**TASK DETAILS**
Transcribe the entries below word for word, beginning at the line with "Image resolution: width=1400" and stopping after the line with "How do I perform: Uncheck"; drop all pictures.

**DATASET ENTRIES**
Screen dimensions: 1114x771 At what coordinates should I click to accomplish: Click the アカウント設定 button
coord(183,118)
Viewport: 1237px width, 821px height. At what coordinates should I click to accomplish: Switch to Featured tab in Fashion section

==

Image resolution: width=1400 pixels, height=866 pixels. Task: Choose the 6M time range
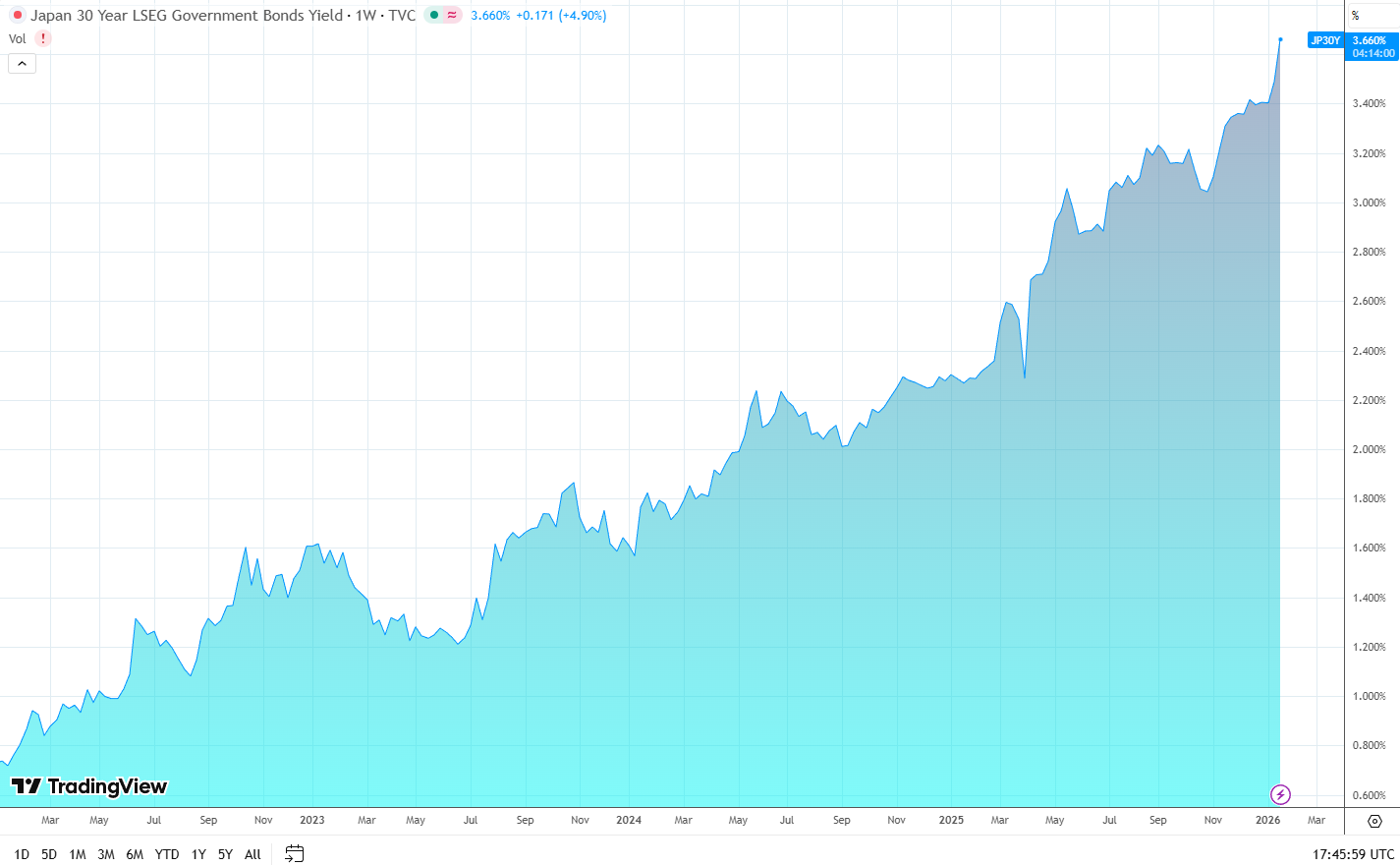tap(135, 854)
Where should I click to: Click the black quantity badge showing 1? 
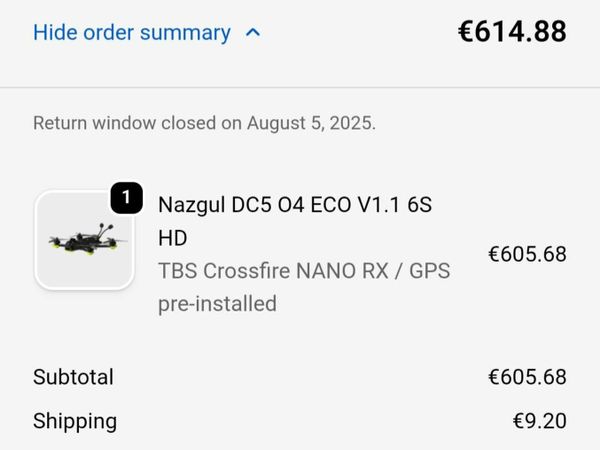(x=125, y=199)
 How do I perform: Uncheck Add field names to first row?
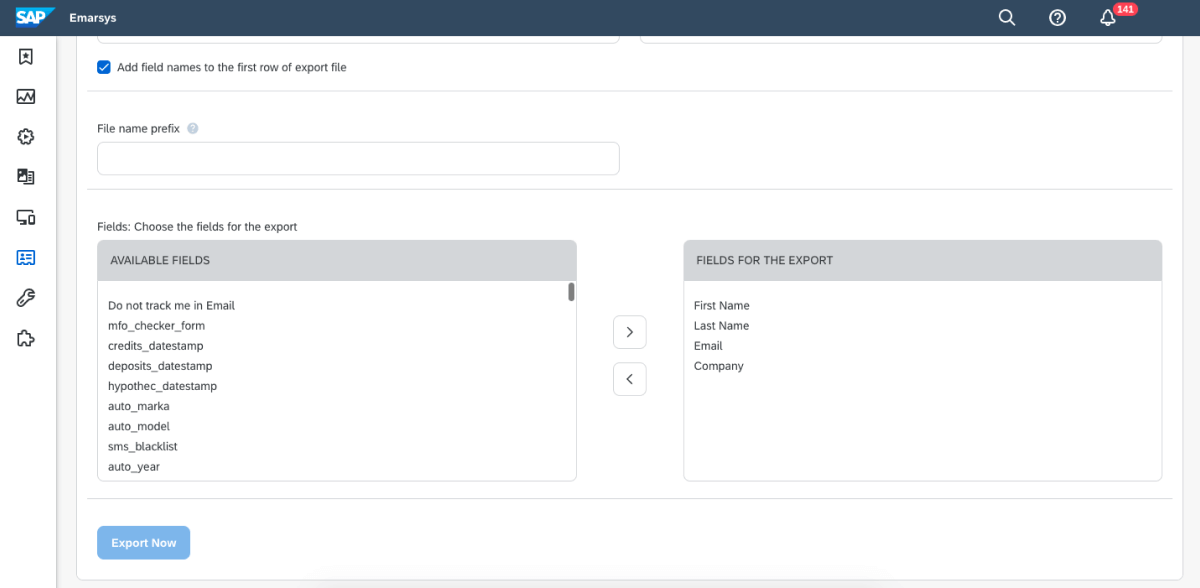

**TASK RESPONSE**
Image resolution: width=1400 pixels, height=866 pixels. Task: Choose the 6M time range
tap(135, 854)
Where should I click to: Click the black quantity badge showing 1? 
(x=125, y=199)
 How do I perform: Uncheck Add field names to first row?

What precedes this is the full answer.